Especialistas veem esse trecho com preocupação. "Ele abre um precedente extremamente perigoso para as mulheres", afirma Samira. Seria a volta da "defesa da honra", justificativa usada para assassinar mulheres quando homens eram tomados, por exemplo, por ciúme ou raiva. De acordo com o pacote de Moro, quem cometer esse crime pode ser perdoado por um juiz ou ter a pena reduzida pela metade. A medida aumenta a vulnerabilidade de mulheres. Seriam regidos por essa legislação qualquer cidadão, não apenas os policiais.

No final de 2018, o ex-presidente Michel Temer (MDB) criou o Sistema Único de Segurança Pública (SUSP), que unifica as polícias e indica as diretrizes que devem ser compartilhadas por todo o país, mesmo que a segurança pública seja competência dos estados e municípios. "As unidades da Federação assinarão contratos de gestão com a União, que obrigará o cumprimento das metas como a redução dos índices de homicídio e a melhoria na formação de policiais', diz a página do Palácio do Planalto destinada ao sistema. 

O SUSP criou um plano decenal de segurança pública que foi aprovado em novembro passado. Nele, há um eixo sobre violência contra a mulher, que trata desde protocolos de atendimento a mulher em situação de violência até questões relacionadas à educação e discussões de igualdade de gênero dentro das escolas. "Até agora a atual gestão não falou nada sobre esse plano, que está em vigor e deveria estabelecer as métricas e as balizas de ação do atual governo", diz Samira. 

Nesse sentido, preocupa o posicionamento frequente da ministra da Mulher, da Família e dos Direitos Humanos, Damares Alves, contra a discussão sobre igualdade de gênero nas escolas, que ela classifica como "ideologia". A ministra, que foi abusada por um pastor na infância, acha que conversar sobre gênero seria um meio de fragilizar a família. Damares falou à ONU nesta segunda (25). Disse que quer proteger as mulheres. Mas sequer mencionou a execução de Marielle Franco, que vai completar um ano sem responsabilização. 

Até agora, o governo federal não desenhou políticas para mulheres negras, que são as mais vulneráveis à violência, entre outras áreas. Enquanto os índices de violência letal contra mulheres brancas vem diminuindo, contra mulheres negras está aumentando. "A tendência é o crescimento da morte violenta de mulheres negras. Com mais armas, haverá mais violência contra elas.
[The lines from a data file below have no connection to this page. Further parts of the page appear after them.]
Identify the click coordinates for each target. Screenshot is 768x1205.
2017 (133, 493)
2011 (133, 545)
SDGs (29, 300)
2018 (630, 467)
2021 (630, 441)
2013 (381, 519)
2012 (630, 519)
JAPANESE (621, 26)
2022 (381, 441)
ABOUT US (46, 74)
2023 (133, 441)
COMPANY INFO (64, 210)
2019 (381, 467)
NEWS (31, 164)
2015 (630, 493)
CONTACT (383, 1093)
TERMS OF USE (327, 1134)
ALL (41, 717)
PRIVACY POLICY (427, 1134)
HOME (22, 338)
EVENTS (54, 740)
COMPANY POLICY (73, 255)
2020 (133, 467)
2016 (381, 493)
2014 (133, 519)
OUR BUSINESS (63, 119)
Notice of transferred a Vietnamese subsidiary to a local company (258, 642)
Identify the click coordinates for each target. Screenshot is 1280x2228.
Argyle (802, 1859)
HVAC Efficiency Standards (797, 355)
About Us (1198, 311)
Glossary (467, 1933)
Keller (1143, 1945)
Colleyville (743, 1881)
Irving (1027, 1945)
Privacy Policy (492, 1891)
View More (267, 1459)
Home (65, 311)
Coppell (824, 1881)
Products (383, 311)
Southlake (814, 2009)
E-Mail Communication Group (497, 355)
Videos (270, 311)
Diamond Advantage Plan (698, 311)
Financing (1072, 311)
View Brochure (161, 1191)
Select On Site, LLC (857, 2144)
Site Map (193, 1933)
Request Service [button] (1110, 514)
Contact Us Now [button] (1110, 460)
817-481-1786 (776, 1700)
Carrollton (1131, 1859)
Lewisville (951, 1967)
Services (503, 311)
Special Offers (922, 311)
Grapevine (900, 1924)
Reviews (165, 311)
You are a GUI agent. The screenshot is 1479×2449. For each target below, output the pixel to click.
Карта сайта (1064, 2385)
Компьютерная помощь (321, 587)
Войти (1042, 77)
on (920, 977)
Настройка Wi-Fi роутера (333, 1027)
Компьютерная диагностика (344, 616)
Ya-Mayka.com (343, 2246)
Estarão mais expostas", afirma a pesquisadora negra Jackeline Romio, doutora em Demografia pela Unicamp. "Considerei um retrocesso imenso o ministro Moro mencionar a 'violenta emoção'. O aspecto subjetivo leva a pessoa a se sentir justificada a cometer assassinato. É vergonhoso, dado todo o avanço que já vivemos."    

Não podemos nos conformar com um país que não enfrente a situação de violência contra a mulher, que aceite retrocessos mesmo sabendo que custará a vida de milhares de brasileiras. Não é mais possível que um homem ejacule na calça de uma mulher em pleno transporte público e ela tenha que escutar do agente público: "Tem certeza que não é água?"